The Lanterns Beneath Ashford
Chapter 1: A name in the dark
The others did not move at first. In Ashford, stillness was its own kind of answer, and the silence that gathered at the chapel door was thick enough to feel in your throat.
Snow kept falling in fine, dry grains, catching on wool sleeves and the edges of lantern glass. Inside the chapel, the single flame on the step burned with an unnerving steadiness, as though it had been waiting all evening for the right pair of eyes.
Elowen Thatch was the first to recover herself. She came nearer by a careful step, the leather of her gloves creasing around her ledger. Her gaze moved from the lantern to the tag and back again, her expression composed only by habit.
"That name," she said softly, "was never entered in the remembrance line."
Nora Ashford stood beside her, one hand resting at her throat as if she had forgotten where to put it. "No one should have been inside," she said. The words were plain, but something formal threaded through them, the voice of custom trying to hold its shape. "The chapel has been sealed for years."
Merrin Vale gave a short breath that might have become a laugh if the night had been kinder. "Well," she said dryly, "if someone wanted attention, they’ve found a dramatic way to ask for it."
Ivo Carrow said nothing. He looked past the lantern and into the chapel’s dark interior, where the old beams and dust waited in silence. When he finally spoke, it was with the slow certainty of someone naming weather.
"Light in a closed room," he murmured. "Either something is being remembered, or something is trying not to be forgotten."
That made no one feel better.
The lantern on the step did not flicker. Its flame held steady, patient and warm, lighting the threshold in gold. Up close, the tag’s paper looked newly cut, the ink dark and deliberate. Your name sat there in careful letters, as if the hand that wrote it had not wanted to make a mistake.

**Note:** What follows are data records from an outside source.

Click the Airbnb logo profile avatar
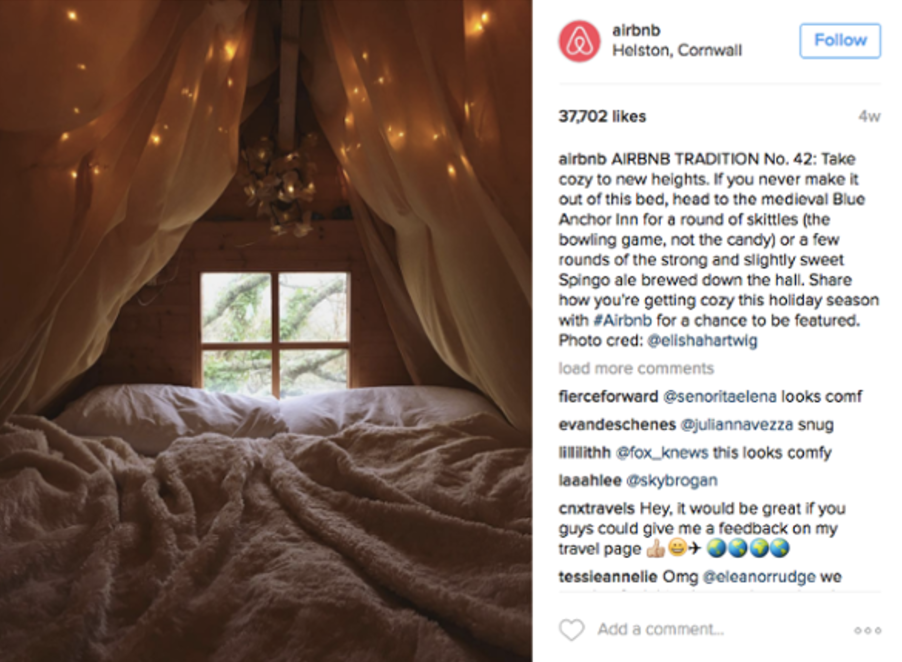This screenshot has height=662, width=902. pyautogui.click(x=579, y=41)
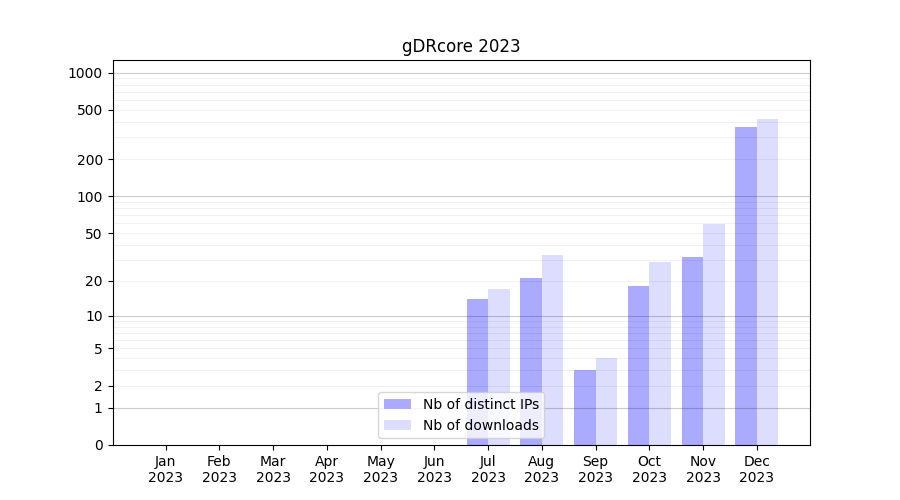Select the Nb of downloads legend label

480,425
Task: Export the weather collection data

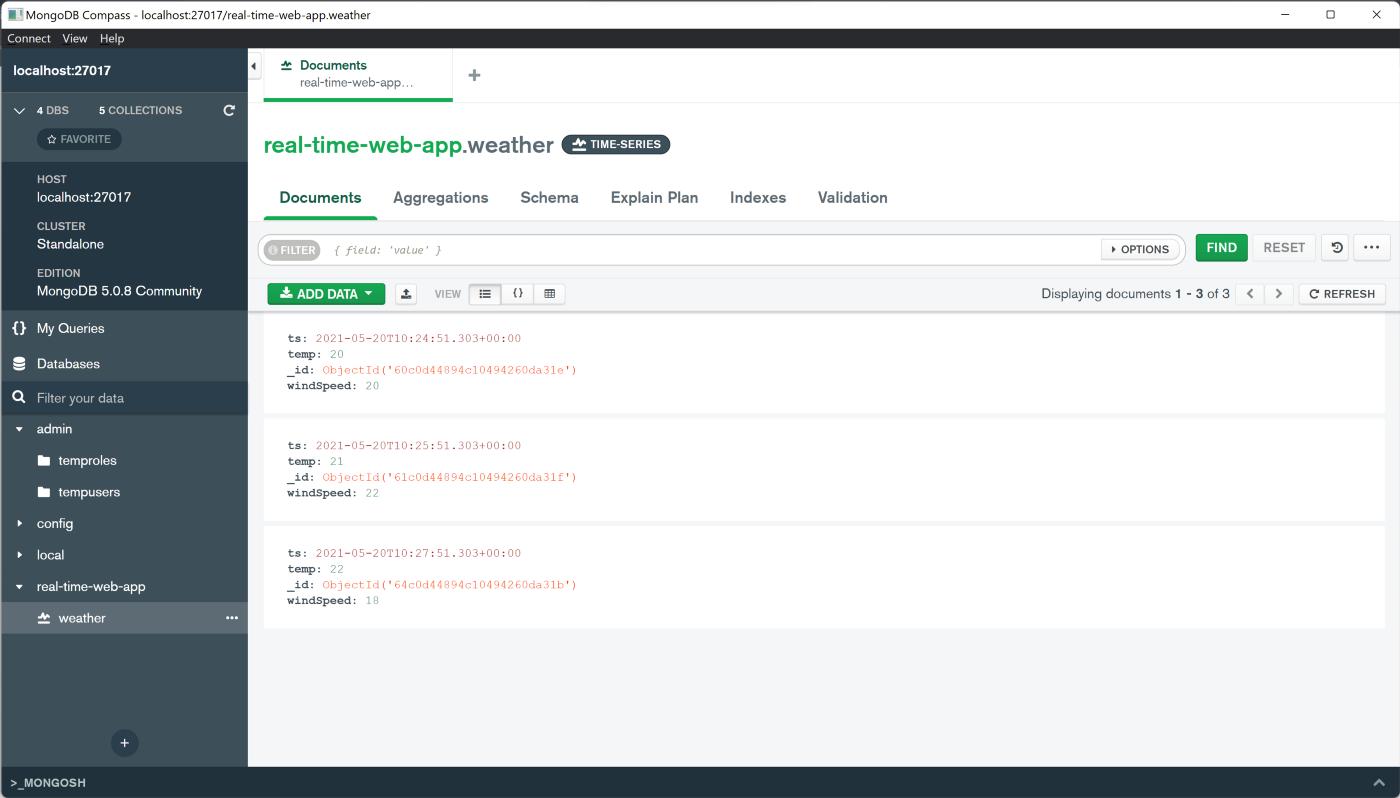Action: 405,293
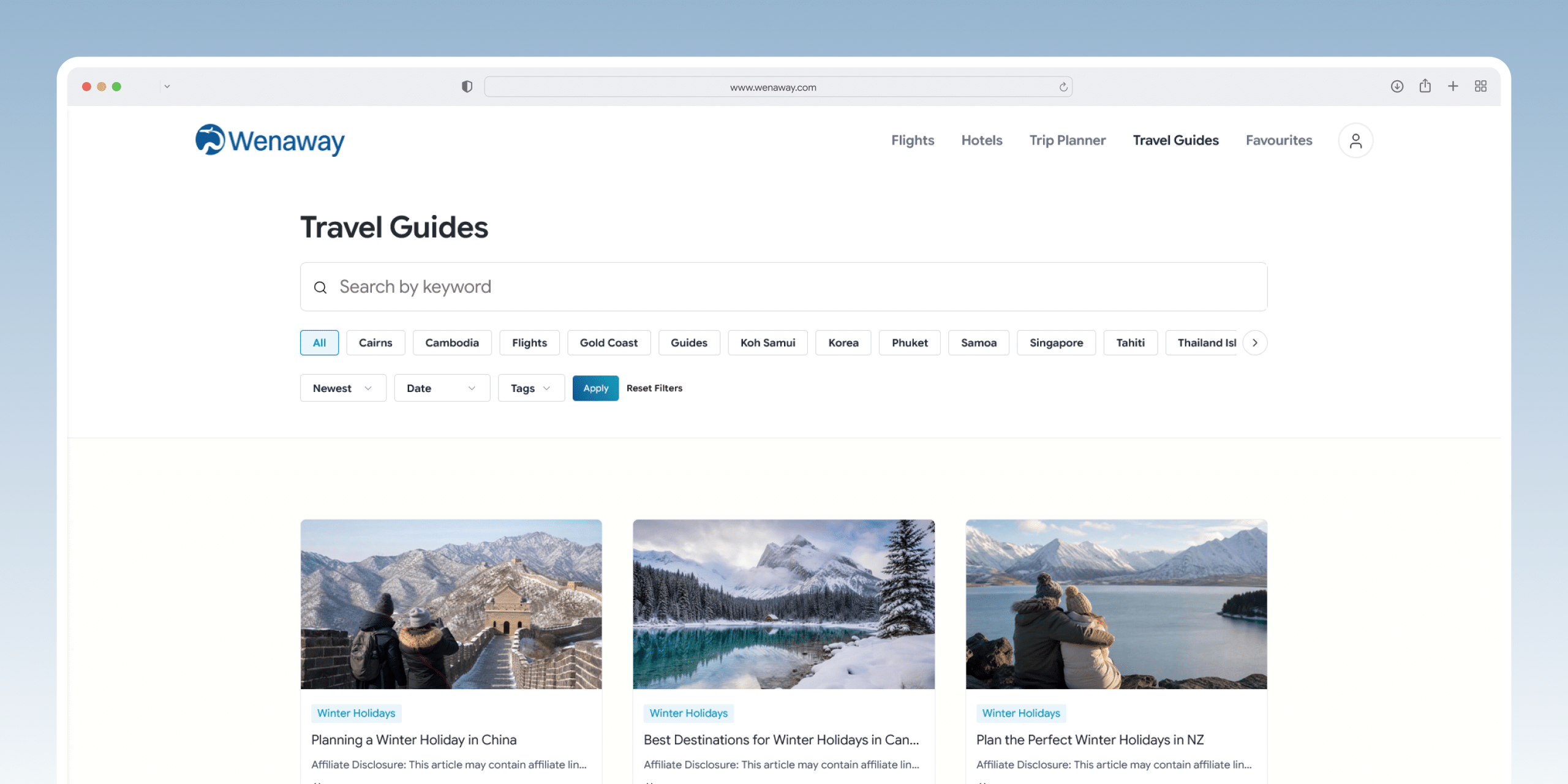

Behind you, the line of lantern-bearers had begun to loosen into uneasy clusters. A child asked, in a whisper that carried farther than it should have, whether the lantern was meant for a funeral. Someone hushed them too quickly. Another person crossed themselves in the old Ashford way, fingers touching brow, mouth, heart.
Elowen glanced toward you, her voice lowering into the gentleness of ritual.
"If you mean to step inside, do it with care. If you mean to touch it, do so as one would lift a sleeping thing."
The chapel door hung partly open, breathing out the smell of old wood, cold stone, and something faintly sweet beneath it all—wax, perhaps, or flowers long since dried.
The town waited.
And the lantern, with your name upon it, kept burning as if it knew exactly who had come for it.